▶ **What to produce**:
The copy should begin at the line containing "Task: Remove all equipment with the left X" and end at the last line of the material. Please reproduce those lines exactly and keep pictures out.

▶ **Dataset**:
******

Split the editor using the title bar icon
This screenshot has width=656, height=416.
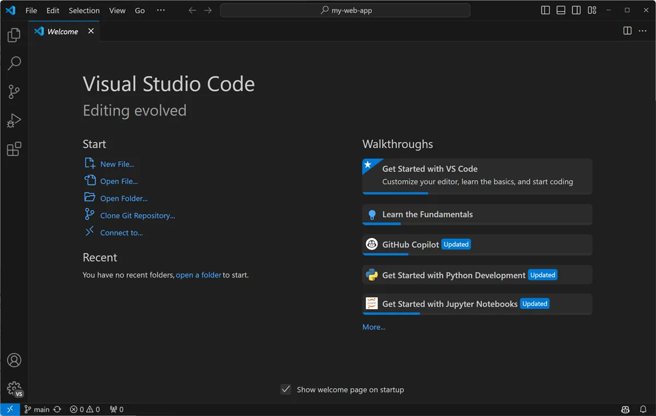626,31
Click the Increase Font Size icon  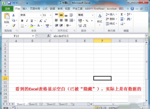[x=41, y=21]
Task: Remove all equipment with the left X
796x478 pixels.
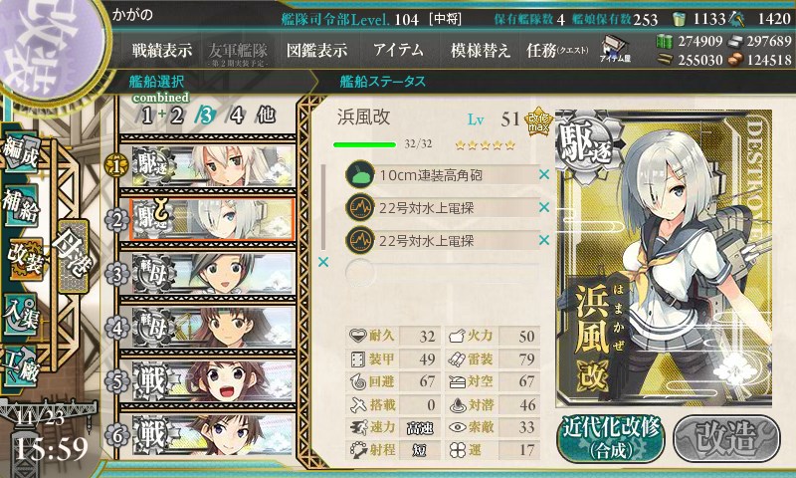Action: (323, 262)
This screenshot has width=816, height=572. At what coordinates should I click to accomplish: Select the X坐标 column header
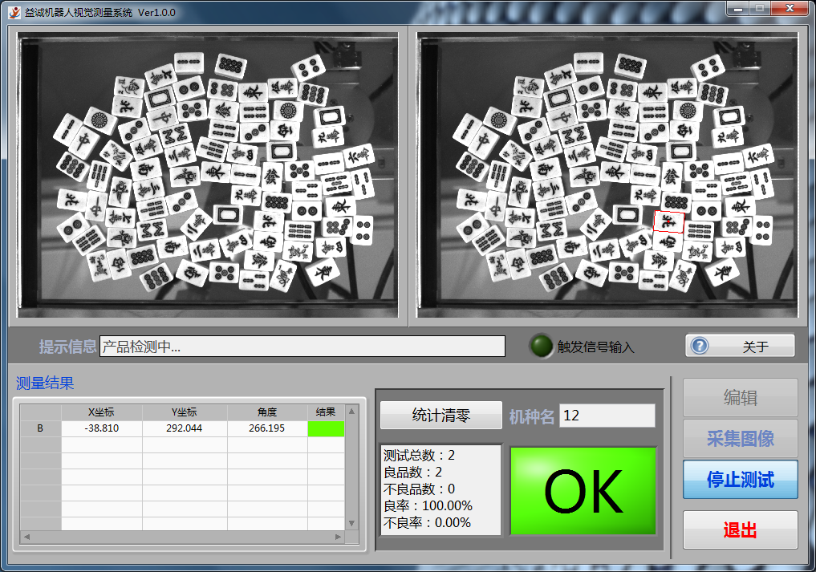tap(102, 412)
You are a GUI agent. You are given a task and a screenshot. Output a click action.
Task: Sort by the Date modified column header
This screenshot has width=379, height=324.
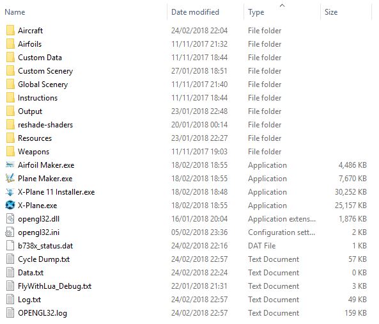(x=195, y=12)
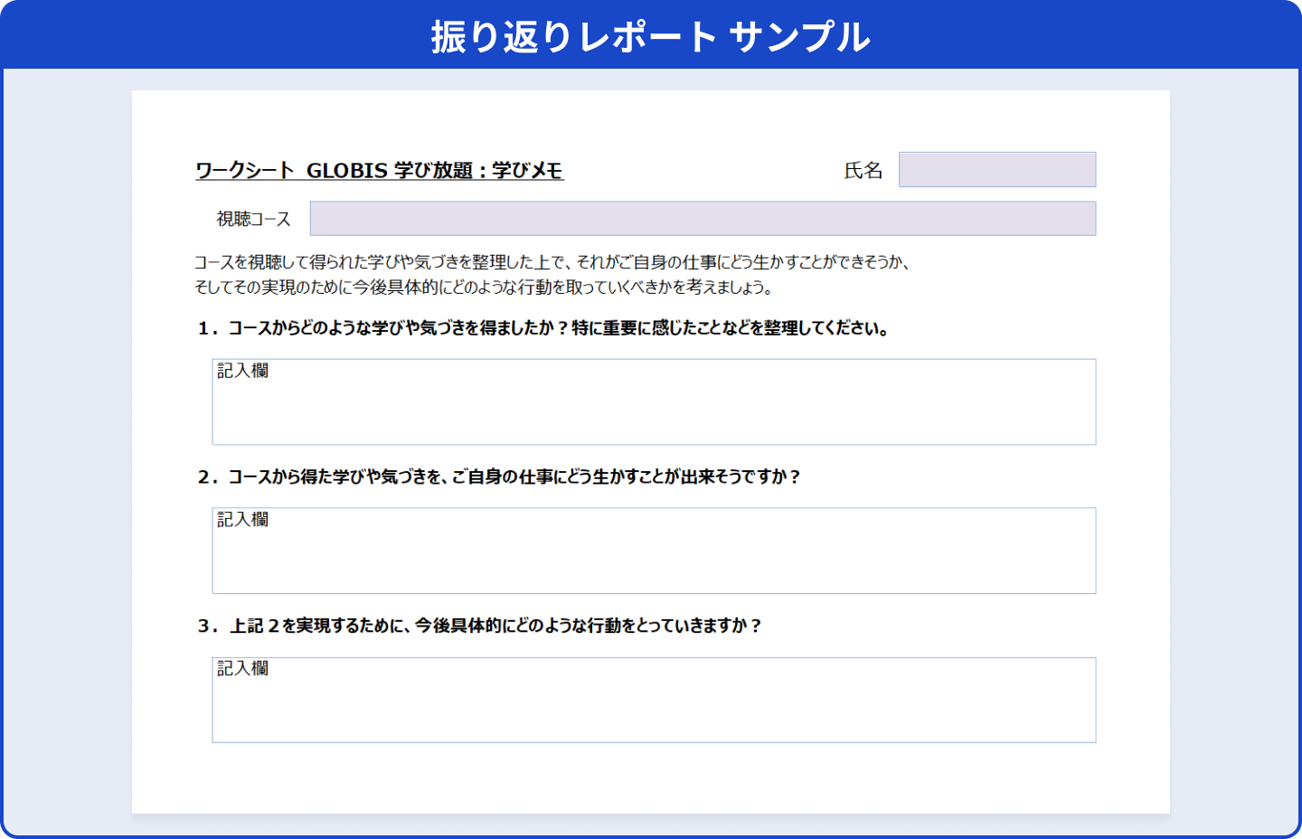Click question heading 1 about 学びや気づき
Viewport: 1302px width, 839px height.
541,329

******

▶ **Solution to this task**:
Task: Remove all equipment with the left X
796x478 pixels.
Action: (323, 262)
This screenshot has width=816, height=572. At what coordinates should I click to accomplish: Select the X坐标 column header
tap(102, 412)
You are a GUI agent. You are given a task and a screenshot. Output a click action.
Task: Sort by the Date modified column header
This screenshot has width=379, height=324.
(x=195, y=12)
Click question heading 1 about 学びや気づき
Viewport: 1302px width, 839px height.
541,329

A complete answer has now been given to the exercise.